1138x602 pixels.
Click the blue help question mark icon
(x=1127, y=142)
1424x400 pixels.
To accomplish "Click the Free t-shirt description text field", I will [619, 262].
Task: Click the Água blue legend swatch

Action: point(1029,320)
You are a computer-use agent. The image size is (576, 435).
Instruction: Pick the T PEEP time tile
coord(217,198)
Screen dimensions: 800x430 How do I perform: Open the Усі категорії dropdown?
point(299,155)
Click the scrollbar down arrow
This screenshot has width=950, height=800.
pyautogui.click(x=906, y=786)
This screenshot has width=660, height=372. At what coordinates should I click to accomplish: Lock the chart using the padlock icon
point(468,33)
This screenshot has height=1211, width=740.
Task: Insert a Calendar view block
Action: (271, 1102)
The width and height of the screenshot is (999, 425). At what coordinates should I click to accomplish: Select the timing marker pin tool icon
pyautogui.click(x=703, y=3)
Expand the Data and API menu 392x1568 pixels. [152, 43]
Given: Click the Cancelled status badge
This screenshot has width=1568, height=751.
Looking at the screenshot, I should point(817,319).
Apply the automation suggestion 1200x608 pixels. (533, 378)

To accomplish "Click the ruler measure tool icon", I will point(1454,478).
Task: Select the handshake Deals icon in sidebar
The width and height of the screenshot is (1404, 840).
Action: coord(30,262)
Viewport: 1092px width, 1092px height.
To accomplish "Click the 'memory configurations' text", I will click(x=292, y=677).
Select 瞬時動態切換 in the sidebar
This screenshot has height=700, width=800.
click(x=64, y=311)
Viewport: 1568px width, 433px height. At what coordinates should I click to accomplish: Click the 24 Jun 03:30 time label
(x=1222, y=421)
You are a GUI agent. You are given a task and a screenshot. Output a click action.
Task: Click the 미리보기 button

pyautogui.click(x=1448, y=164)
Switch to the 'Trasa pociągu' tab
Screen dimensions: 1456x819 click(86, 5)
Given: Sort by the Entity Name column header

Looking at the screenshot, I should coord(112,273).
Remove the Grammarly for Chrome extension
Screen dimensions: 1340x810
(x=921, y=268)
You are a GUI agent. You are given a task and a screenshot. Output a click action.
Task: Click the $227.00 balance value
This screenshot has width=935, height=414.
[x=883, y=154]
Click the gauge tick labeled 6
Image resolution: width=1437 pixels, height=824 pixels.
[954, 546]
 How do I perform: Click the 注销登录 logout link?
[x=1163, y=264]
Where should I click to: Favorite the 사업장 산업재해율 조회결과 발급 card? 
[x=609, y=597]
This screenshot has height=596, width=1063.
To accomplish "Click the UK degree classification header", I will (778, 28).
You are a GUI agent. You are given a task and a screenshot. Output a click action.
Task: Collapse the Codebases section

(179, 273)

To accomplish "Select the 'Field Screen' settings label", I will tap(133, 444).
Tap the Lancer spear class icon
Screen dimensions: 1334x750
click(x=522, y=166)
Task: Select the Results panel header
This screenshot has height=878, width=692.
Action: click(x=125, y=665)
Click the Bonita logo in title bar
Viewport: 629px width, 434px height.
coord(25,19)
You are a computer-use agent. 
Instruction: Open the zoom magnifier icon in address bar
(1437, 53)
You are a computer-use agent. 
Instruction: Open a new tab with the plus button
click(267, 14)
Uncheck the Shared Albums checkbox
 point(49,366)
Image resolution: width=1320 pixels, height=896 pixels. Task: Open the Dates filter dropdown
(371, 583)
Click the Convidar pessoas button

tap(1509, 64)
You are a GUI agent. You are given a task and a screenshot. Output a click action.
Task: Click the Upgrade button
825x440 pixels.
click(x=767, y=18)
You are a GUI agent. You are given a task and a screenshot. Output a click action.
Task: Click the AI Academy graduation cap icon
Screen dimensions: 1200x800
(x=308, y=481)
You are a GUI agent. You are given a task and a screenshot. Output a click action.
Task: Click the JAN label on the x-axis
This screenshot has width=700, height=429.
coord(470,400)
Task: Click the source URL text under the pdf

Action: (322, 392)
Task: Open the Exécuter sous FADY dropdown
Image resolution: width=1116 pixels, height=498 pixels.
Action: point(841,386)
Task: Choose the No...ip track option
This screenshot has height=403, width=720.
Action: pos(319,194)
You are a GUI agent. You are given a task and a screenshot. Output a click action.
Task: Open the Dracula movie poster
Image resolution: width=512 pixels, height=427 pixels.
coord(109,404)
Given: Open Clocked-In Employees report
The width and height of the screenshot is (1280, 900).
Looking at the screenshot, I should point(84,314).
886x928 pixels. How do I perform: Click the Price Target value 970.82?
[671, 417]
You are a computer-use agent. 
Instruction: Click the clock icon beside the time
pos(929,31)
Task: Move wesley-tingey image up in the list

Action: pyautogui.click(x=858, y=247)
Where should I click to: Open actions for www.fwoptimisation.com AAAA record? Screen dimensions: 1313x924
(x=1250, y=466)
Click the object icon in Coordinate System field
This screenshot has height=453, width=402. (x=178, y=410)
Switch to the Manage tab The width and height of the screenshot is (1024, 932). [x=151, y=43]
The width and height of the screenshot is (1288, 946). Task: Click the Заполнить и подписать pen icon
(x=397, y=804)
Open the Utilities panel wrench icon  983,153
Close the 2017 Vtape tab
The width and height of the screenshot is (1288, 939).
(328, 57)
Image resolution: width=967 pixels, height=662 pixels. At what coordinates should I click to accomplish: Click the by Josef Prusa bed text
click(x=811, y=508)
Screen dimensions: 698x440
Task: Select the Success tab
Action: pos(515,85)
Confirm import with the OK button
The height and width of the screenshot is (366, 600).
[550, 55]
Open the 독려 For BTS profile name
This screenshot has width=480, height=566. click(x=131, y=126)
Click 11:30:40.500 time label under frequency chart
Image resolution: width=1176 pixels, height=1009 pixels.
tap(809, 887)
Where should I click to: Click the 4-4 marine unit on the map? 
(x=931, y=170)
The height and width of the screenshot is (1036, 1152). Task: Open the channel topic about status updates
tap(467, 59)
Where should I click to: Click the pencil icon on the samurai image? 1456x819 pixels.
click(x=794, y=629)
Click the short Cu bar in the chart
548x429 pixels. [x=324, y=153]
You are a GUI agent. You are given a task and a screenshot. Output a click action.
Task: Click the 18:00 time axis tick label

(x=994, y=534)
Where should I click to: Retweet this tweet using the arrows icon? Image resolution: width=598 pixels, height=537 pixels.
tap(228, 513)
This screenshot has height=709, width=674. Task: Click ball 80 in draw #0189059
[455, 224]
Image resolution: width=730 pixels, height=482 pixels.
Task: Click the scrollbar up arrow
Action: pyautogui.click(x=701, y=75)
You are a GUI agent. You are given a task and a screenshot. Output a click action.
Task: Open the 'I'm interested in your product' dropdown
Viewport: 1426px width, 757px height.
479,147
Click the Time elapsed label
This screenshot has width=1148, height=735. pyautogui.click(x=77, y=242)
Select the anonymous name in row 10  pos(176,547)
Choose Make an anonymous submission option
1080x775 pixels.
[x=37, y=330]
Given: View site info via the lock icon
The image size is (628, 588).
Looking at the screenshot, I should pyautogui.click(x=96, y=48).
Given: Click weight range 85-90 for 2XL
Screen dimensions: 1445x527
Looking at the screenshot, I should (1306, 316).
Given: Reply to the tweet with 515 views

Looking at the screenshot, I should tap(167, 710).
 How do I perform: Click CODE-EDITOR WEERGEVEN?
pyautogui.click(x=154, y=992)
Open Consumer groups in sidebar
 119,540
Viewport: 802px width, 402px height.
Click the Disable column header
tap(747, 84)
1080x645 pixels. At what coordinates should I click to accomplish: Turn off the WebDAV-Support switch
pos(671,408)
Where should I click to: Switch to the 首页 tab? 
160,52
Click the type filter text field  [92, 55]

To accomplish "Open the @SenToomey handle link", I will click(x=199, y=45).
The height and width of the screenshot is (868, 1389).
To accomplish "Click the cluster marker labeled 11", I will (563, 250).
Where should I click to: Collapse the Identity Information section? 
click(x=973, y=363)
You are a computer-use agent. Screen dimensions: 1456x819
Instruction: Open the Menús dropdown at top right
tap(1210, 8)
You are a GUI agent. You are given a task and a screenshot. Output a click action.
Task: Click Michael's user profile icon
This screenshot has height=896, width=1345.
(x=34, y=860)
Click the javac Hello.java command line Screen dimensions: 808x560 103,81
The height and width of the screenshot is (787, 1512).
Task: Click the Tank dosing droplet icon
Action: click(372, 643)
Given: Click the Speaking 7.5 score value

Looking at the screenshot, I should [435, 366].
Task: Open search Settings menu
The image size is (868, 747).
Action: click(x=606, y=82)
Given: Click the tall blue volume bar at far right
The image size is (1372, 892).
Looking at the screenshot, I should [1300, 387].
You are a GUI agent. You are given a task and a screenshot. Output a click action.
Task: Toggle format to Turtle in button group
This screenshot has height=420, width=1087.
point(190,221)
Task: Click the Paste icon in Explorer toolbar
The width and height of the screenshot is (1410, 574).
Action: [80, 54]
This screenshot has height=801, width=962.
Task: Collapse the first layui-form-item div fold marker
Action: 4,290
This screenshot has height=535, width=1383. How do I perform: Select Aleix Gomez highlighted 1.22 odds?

• **Objective**
Convert every line from the start of the rows through the line containing "I will point(1454,478).", inclusive, into a JSON list of strings, one string per line, leaving out blank lines.

• **Complete output**
[
  "1138x602 pixels.",
  "Click the blue help question mark icon",
  "(x=1127, y=142)",
  "1424x400 pixels.",
  "To accomplish \"Click the Free t-shirt description text field\", I will [619, 262].",
  "Task: Click the Água blue legend swatch",
  "Action: point(1029,320)",
  "You are a computer-use agent. The image size is (576, 435).",
  "Instruction: Pick the T PEEP time tile",
  "coord(217,198)",
  "Screen dimensions: 800x430 How do I perform: Open the Усі категорії dropdown?",
  "point(299,155)",
  "Click the scrollbar down arrow",
  "This screenshot has width=950, height=800.",
  "pyautogui.click(x=906, y=786)",
  "This screenshot has width=660, height=372. At what coordinates should I click to accomplish: Lock the chart using the padlock icon",
  "point(468,33)",
  "This screenshot has height=1211, width=740.",
  "Task: Insert a Calendar view block",
  "Action: (271, 1102)",
  "The width and height of the screenshot is (999, 425). At what coordinates should I click to accomplish: Select the timing marker pin tool icon",
  "pyautogui.click(x=703, y=3)",
  "Expand the Data and API menu 392x1568 pixels. [152, 43]",
  "Given: Click the Cancelled status badge",
  "This screenshot has width=1568, height=751.",
  "Looking at the screenshot, I should point(817,319).",
  "Apply the automation suggestion 1200x608 pixels. (533, 378)",
  "To accomplish \"Click the ruler measure tool icon\", I will point(1454,478)."
]